Мартин Зусман уразумел это весьма скоро. На первых порах он был счастлив и горд, что сумел добыть такую работу, тем более что не был направлен в Брюссель как END (Expert National Détaché, то есть прикомандированный национальный эксперт) ни какой-либо австрийской партией, ни властной структурой, нет, он подал документы прямо в Комиссию и выдержал конкурс, а значит, действительно был европейским чиновником, без национальных обязательств! Однако затем поневоле пришел к выводу, что в самой Еврокомиссии ведомство «Образование и культура» авторитета не имело, над ним лишь снисходительно посмеивались. Когда речь заходила об этом гендиректорате, аппаратчики говорили просто «Культура», «Образование» опускали, хотя именно в сфере образования были достигнуты заметные успехи, скажем разработка и реализация программы «Эразм». А когда говорили «Культура», то с таким оттенком в голосе, с каким уолл-стритовские брокеры говорят «нумизматика», хобби чудака-родственника. Но и среди общественности, коль скоро она вообще проявляла интерес, имидж «европейской культуры» котировался весьма низко. Мартин Зусман только начинал работать и еще почитывал газеты родной страны — типичная ошибка начинающих, — когда в Австрии прокатилась волна возмущения, поскольку, как писали газеты, австрийцам грозили «Культурой»: каждое государство — член ЕС имело право на комиссарский пост, правительство назначало некое лицо, а председатель Еврокомиссии выделял ему ведомство. После тогдашних европейских выборов, когда в ведомства назначали новое руководство, прошел слух, что номинированный Австрией комиссар получит «Культуру». Австрийское коалиционное правительство рассорилось, поскольку партия выдвинутого комиссара чуяла интриги партнера по коалиции, народ протестовал, австрийские газеты подогревали разлад и вполне могли рассчитывать на готовность читателей к негодованию: «Нам грозит „Культура“!» Или: «От Австрии отделываются „Культурой“!»
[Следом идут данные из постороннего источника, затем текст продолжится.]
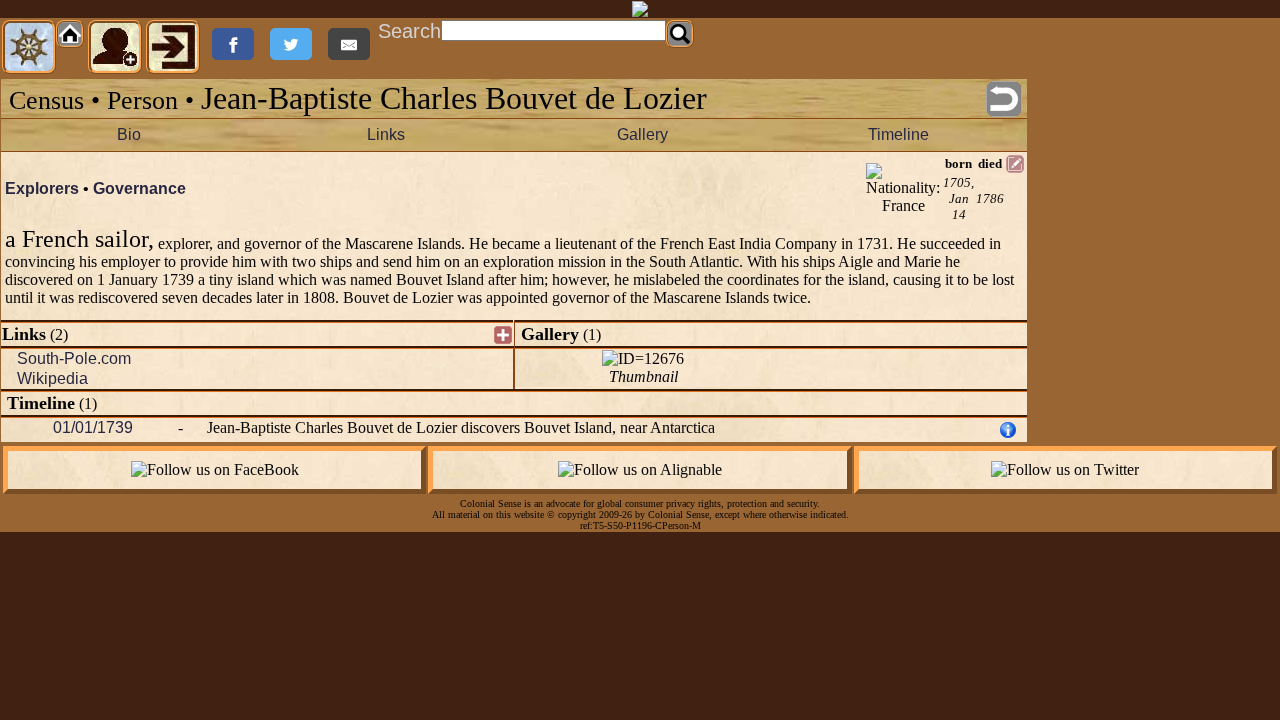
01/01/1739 (93, 427)
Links (386, 134)
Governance (139, 188)
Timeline (898, 134)
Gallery (642, 134)
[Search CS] (680, 34)
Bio (129, 134)
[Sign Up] (115, 47)
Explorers (42, 188)
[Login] (173, 47)
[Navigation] (29, 47)
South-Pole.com (74, 358)
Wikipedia (52, 378)
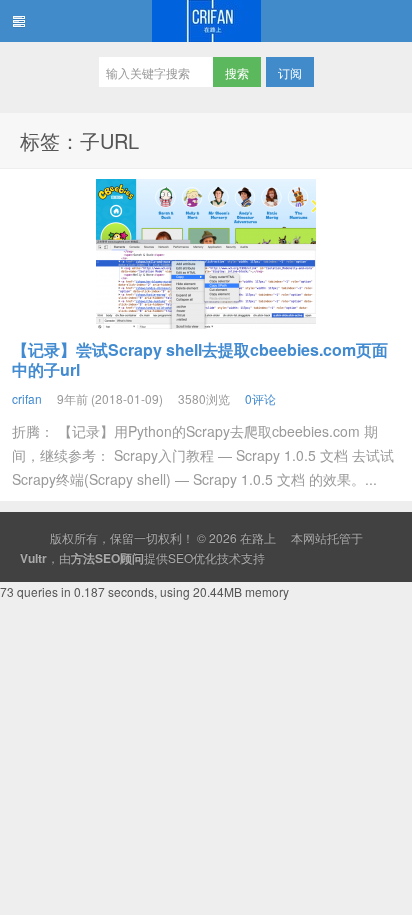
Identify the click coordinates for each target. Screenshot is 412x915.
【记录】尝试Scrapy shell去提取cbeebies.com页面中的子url (200, 359)
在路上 (206, 21)
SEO (180, 557)
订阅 (290, 72)
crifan (27, 398)
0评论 (260, 398)
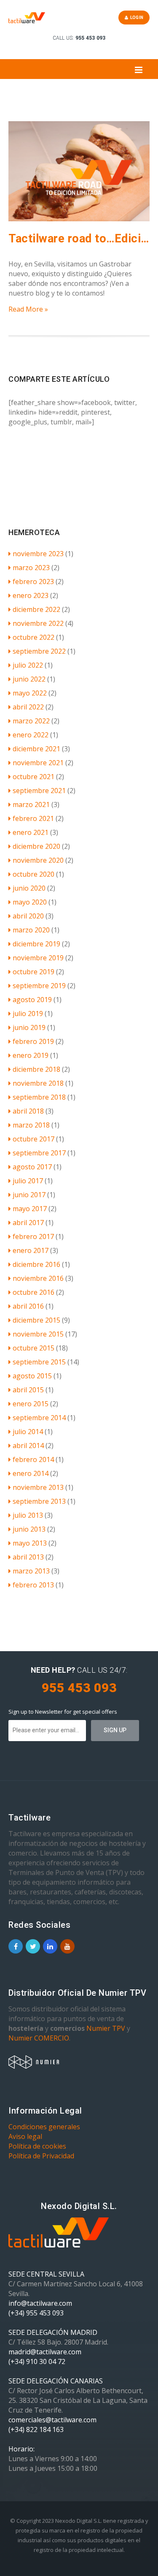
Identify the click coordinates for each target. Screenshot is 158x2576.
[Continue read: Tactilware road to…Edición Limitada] (79, 218)
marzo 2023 (31, 567)
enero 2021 (30, 832)
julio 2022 (28, 665)
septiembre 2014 (39, 1417)
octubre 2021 (33, 776)
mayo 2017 (30, 1208)
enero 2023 (30, 595)
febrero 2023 (33, 581)
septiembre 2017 (39, 1153)
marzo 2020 (31, 930)
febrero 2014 (33, 1459)
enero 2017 (30, 1250)
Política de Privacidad (41, 2155)
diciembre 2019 (36, 943)
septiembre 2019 (39, 985)
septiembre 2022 (39, 651)
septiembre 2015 (39, 1362)
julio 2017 (28, 1180)
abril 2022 (28, 707)
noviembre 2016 (38, 1278)
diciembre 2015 (36, 1320)
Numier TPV (105, 2028)
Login (135, 17)
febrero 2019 (33, 1041)
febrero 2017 (33, 1236)
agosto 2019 (32, 999)
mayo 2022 (30, 693)
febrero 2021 (33, 818)
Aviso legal (25, 2136)
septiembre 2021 (39, 790)
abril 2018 (28, 1111)
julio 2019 (28, 1013)
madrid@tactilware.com (44, 2351)
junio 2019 (29, 1027)
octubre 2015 (33, 1348)
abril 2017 (28, 1222)
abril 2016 (28, 1306)
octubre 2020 (33, 874)
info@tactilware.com (40, 2303)
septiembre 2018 (39, 1097)
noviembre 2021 (38, 762)
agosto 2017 (32, 1166)
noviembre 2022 (38, 623)
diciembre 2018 (36, 1069)
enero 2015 (30, 1403)
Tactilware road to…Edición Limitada (79, 238)
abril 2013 (28, 1557)
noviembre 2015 (38, 1334)
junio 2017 (29, 1194)
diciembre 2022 (36, 609)
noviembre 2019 (38, 957)
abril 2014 (28, 1445)
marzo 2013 (31, 1571)
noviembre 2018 (38, 1083)
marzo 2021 (31, 804)
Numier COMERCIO (38, 2038)
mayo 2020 (30, 902)
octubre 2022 (33, 637)
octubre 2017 (33, 1139)
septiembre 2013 (39, 1501)
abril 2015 (28, 1389)
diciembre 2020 (36, 846)
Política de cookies (37, 2146)
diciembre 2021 (36, 748)
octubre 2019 (33, 971)
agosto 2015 (32, 1375)
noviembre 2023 (38, 553)
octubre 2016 (33, 1292)
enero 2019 (30, 1055)
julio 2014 (28, 1431)
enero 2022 (30, 734)
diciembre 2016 (36, 1264)
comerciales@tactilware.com (52, 2419)
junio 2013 (29, 1529)
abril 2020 (28, 916)
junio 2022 (29, 679)
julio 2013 (28, 1515)
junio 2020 (29, 888)
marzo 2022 (31, 721)
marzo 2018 (31, 1125)
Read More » (28, 309)
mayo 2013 (30, 1543)
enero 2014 (30, 1473)
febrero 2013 (33, 1585)
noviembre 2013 (38, 1487)
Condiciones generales (44, 2126)
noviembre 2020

Подобная реакция кажется весьма удивительной, если учесть, что Австрия если и не «воспринимала» себя как «культурную нацию», то все же охотно себя так именовала. Правда, эта реакция вполне соответствовала имиджу и значению, какие «Культура» имела в европейской властной структуре. Имидж и значение зависели от размеров бюджета, каким распоряжалось ведомство, и от влияния на политические и экономические элиты. А у «Культуры» с тем и другим обстояло скверно. В итоге австрийский комиссар все-таки получил не «Культуру», а «Региональную политику», что вызвало ликование культурной нации. «Наш бюджет, — сообщали теперь австрийские газеты, — составляет 337 миллиардов!»